I am on vacation! I won’t be back until next week. Please do this ASAP, if you can’t do it, please have Andrea do it (Director of Finance ‘listed on website).
This does not look good on our part. They are not happy. I don’t need to tell you how important this account is.
John (Fake CEO)
This email is a clear example of Social Engineering. They had all the information needed on the website. They had the Executive Staff, Roles, Client Names, and emails listed to send a reconnaissance email test.
The “Bad Actors” waited for the CEO to reply with an out of the office message and sent an urgent email to the correct staff members. The email compiled had a sense of urgency and placed the CFO in the uncomfortable position of having been the cause of losing a client.

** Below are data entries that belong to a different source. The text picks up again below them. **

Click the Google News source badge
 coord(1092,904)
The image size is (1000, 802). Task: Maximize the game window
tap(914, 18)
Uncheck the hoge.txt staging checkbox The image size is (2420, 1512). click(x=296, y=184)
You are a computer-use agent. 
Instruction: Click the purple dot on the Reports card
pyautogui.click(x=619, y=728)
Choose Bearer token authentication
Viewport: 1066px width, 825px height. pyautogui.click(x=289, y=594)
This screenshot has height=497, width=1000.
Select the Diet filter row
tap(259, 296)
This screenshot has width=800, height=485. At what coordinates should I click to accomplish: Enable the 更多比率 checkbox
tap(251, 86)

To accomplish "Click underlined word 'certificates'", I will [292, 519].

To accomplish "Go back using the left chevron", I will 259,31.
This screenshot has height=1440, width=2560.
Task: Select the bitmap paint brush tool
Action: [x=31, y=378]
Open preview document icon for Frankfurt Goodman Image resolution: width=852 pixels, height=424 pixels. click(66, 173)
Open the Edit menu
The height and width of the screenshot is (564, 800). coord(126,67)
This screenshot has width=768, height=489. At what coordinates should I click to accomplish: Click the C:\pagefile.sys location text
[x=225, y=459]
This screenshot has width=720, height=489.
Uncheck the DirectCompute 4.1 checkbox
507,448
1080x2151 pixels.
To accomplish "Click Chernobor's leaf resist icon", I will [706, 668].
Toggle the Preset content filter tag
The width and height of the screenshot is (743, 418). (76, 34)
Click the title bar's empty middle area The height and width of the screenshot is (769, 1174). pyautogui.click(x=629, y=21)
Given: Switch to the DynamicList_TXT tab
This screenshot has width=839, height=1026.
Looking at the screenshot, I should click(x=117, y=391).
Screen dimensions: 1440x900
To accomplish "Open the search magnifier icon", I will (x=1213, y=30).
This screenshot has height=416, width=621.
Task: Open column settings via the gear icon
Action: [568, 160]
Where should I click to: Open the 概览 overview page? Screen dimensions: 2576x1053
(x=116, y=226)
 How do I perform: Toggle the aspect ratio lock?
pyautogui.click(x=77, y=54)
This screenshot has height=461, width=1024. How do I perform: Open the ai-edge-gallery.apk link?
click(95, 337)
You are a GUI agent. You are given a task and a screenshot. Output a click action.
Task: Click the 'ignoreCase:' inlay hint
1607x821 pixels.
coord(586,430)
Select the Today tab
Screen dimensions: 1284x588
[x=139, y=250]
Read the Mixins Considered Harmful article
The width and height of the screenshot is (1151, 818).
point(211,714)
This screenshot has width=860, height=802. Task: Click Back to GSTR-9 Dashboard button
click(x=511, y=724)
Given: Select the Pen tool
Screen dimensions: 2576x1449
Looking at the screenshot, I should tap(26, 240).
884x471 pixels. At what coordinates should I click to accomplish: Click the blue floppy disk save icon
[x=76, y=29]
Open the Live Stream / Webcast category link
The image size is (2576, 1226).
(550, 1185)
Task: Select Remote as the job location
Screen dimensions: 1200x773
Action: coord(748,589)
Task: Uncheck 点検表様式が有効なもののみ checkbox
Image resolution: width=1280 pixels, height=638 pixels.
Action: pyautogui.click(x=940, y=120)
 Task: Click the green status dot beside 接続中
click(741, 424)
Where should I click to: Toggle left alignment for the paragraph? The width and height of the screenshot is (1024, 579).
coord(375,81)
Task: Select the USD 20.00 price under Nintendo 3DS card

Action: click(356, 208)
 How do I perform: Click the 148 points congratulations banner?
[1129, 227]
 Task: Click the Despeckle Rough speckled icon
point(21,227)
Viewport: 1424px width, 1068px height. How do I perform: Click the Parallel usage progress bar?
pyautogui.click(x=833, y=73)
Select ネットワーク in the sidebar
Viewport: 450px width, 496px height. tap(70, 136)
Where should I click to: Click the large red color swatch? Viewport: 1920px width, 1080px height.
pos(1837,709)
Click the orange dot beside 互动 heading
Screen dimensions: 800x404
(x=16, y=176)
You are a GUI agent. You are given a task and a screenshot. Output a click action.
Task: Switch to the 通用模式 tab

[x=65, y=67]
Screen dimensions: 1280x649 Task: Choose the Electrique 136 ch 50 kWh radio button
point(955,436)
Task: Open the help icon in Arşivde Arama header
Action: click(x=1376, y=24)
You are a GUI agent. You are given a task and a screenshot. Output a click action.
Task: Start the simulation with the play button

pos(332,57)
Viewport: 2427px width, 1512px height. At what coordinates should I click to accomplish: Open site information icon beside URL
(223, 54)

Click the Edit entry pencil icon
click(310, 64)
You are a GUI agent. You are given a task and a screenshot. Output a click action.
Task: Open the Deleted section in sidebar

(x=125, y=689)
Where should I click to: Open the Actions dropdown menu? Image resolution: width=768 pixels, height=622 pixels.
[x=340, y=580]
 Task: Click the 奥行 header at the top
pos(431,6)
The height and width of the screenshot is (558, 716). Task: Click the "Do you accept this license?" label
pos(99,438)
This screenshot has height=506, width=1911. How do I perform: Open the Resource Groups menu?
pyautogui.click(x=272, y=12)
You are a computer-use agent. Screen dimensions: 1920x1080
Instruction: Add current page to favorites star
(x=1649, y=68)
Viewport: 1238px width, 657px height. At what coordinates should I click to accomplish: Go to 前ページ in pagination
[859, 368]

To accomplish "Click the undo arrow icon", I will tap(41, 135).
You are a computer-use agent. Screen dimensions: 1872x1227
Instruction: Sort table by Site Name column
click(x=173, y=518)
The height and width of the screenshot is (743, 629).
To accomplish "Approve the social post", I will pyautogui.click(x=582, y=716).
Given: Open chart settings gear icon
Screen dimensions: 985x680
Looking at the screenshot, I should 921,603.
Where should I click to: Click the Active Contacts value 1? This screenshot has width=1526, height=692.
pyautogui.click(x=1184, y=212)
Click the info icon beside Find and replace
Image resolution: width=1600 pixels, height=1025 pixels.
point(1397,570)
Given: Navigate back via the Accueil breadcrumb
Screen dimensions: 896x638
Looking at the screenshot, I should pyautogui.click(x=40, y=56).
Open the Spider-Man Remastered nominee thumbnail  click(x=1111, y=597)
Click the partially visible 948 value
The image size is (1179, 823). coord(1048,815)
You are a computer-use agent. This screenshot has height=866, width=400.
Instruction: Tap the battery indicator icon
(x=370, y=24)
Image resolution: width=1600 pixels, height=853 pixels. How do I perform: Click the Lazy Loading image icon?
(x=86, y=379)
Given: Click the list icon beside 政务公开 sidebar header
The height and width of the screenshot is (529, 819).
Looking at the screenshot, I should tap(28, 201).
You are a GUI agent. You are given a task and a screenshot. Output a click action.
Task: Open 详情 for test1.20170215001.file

When we asked the CFO if there was a credit issued in January he said, “No there was not… I wasn’t sure… I didn’t want to admit I may have forgotten to issue a credit.”
The email devised used the public information readily available, a sense of urgency, shame, fear, ACH number located in the same city as the client, and just enough doubt to sound legitimate.
Some simple steps to secure your digital presence:
- Only provide generic industries you work in
- Only provide types of clients you service
- Never provide specific staff responsibilities
- Use a Generic Email “info@” or use a Contact Form
- Use “Captcha” Technology when filling out contact information
- Keep your Company Information Private when presenting to the Public
Digital Marketing must keep a precarious balance between speaking to your audience and protecting your organization. Always use generic terms when talking about a client.
It is perfectly acceptable to say, “We have experience in the legal profession with many clients in the Metro Area.” You should never supply a client list or client names on your website.
Also, make sure your short biography is not a comprehensive resume posted on your website. This will inevitably provide “Bad Actors” with just the right amount of information needed to do harm.
In the end, we were able to collaborate with this client and found the Bank did not have certain security verifications in place for large ACH transfers. Although the scammers made off with over forty-five thousand dollars, the money was refunded to the client by the bank due to the lack of banking verification procedures in place.